# WHAT TO PRODUCE:
Check each line of the entries below for the word "computer", and copy the lines that have it.

"""

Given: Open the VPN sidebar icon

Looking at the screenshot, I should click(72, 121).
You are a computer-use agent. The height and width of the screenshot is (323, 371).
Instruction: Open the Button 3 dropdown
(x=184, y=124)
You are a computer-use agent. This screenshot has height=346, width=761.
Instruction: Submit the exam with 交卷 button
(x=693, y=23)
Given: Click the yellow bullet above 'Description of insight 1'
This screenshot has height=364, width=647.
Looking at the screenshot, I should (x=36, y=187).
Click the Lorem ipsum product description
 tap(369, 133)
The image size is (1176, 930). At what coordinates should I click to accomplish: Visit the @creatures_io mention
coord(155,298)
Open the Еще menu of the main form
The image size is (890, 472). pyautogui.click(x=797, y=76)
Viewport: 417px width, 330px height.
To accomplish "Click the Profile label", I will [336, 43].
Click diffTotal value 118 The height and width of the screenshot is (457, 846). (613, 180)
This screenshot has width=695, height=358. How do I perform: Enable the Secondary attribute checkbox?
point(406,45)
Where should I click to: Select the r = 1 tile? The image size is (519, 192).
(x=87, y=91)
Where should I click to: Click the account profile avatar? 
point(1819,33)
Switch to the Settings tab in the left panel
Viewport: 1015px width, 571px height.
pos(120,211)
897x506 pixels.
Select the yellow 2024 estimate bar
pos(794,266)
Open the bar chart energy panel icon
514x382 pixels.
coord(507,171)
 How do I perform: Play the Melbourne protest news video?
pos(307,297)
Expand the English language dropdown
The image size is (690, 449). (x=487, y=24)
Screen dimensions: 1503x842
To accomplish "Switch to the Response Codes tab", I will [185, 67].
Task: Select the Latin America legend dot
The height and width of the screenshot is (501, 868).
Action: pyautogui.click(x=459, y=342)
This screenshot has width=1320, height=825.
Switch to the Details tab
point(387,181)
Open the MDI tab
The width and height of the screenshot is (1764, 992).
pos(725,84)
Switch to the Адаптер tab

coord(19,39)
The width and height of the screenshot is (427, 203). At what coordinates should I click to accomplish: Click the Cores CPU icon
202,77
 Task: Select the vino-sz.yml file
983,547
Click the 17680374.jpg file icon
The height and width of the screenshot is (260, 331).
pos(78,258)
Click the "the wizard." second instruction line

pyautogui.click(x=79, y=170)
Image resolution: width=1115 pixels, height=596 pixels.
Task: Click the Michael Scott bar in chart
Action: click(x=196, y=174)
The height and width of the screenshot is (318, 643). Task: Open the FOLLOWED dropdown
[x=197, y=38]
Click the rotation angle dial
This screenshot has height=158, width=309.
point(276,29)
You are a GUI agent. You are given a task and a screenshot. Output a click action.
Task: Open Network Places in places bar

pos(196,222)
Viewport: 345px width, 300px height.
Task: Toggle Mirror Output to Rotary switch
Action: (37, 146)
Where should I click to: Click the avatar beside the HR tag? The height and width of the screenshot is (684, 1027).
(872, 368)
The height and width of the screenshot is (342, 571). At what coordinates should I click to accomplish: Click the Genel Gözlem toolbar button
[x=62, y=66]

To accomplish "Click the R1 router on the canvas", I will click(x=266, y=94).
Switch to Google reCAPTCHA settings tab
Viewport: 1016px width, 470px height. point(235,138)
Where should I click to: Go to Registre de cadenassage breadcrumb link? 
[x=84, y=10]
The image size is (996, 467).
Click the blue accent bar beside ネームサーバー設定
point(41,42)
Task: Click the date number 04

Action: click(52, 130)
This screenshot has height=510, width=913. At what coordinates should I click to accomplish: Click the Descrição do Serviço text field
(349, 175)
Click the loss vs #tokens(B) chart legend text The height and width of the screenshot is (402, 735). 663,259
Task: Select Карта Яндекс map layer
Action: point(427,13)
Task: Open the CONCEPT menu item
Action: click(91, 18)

"""

# YOUR SOLUTION:
You are a computer-use agent. The height and width of the screenshot is (323, 371).
You are a computer-use agent. This screenshot has height=346, width=761.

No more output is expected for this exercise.